The first thing that i noticed on the deteriorating bathroom window was the rotten sill. The hot moisture from our daily showers. Not to mention the splashes from bathing the dog after a fox poo heavy walk through the woods. Or the many baths with my daughter who, at age 2, would demand to get in the tub on an almost hourly basis. But just how do you repair a repair a rotten wooden window sill?
The first thing we did was try a bit of DIY to save some pennies. We slathered the sill in B&Q’s finest wood filler, gave it a sanding then sloshed on some white paint. Jobs a good’n! At least is was for a few weeks until we started noticing telltale water stain marks tinging the newly applied paint.
We ignored it, we had better things to spend our time and money on than a rotten casement window. And so, the showers continued, the baths continued, the dog continued to shake excess water off her coat all over the bathroom.

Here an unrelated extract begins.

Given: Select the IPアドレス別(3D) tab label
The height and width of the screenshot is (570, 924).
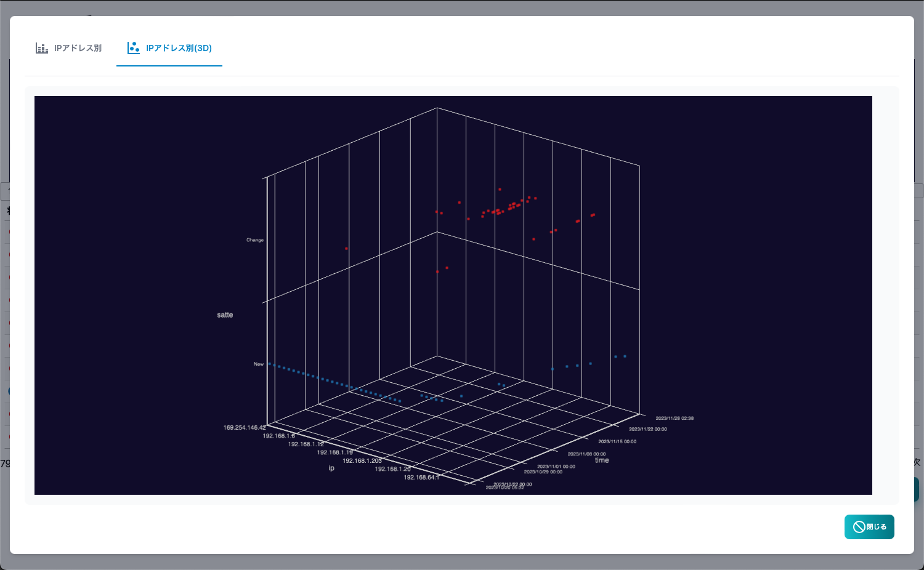Looking at the screenshot, I should 179,48.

It became almost impossible to open and even harder to close the window. Then the rattling started. The pane of glass had become loose and any breeze would set it off making a right racket. We might have been able to live with it had our daughter’s nursery not been next to the bathroom. Any parent knows how blissful it is it to have your child sleep through the night undisturbed.

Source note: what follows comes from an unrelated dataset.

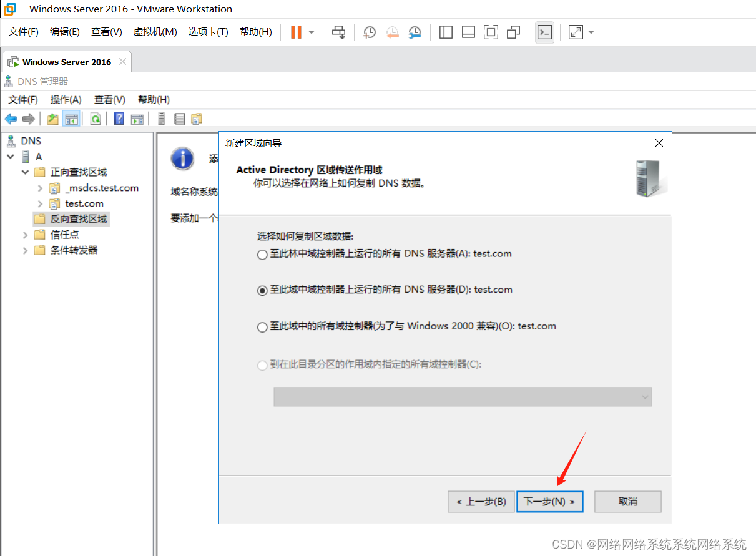Open the pause button dropdown arrow in VMware toolbar
This screenshot has width=756, height=556.
pyautogui.click(x=311, y=32)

So again, we turned to DIY options. We applied tubes of sealant liberally around the pane of glass, both inside and out. The latter via a ladder I borrowed from my father which while concertinaed seemed sturdy. However once fully extended, with me at the top and my wife below bracing it against sudden slips felt disturbingly flimsy.
We had friends stay over one weekend and during the quick tour around the room they would be staying in and the bathroom we had to explicitly say “do not try to open or even touch that window, in fact try not to look at it at all”.

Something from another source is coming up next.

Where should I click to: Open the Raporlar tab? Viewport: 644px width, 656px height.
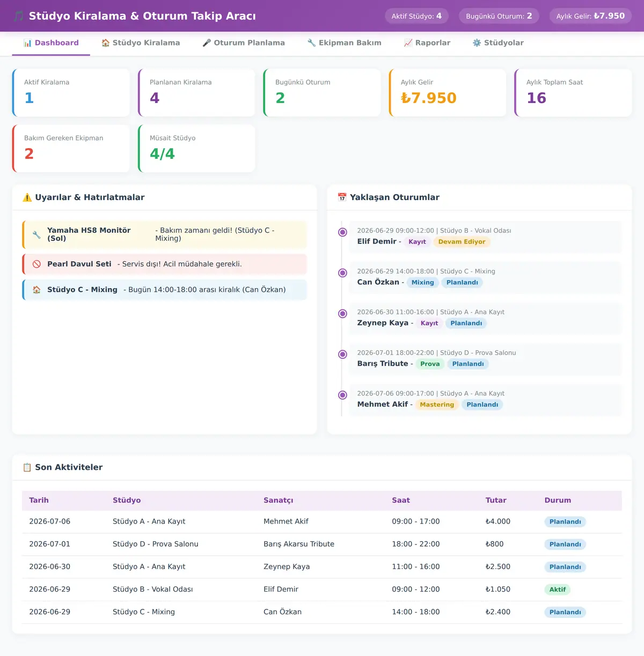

At this point the window sill was more filler and sealant than wood but we’d managed to stop the rattling. We got a few more months out of the window which had now become completely inoperable. Swollen with moisture and stuck in place with various B&Q products.
It was on a particularly hot summers day, with steam building up in the bathroom that I decided to open the window using my shoulder. That didn’t go well. And this is no boast of strength.
The frame splinted and snapped, the sill split down its length and the glass slid down only stopping when it became stuck on a piece of sealant. Luckily, we were able to keep the glass from smashing into the courtyard below which would have been an almighty clean up job to make safe for doggy paws and baby feet.
In the end we bit the bullet and got the experts in. After a survey it was deemed uneconomical to try and save the frame so out it went. The experts crafted and installed a completely new frame from an engineered wood called Accoya. It even matched the other windows in the house. We painted it ourselves and now we have a fully functional casement window in the bathroom that can be opened and closed with ease, doesn’t look a complete mess and is no longer an embarrassment.
To answer the question posed in the title, the best way to repair a rotten wooden window sill is to get a professional in. True it will cost more than a shelf full of wood filler, but the job will be done once and done properly.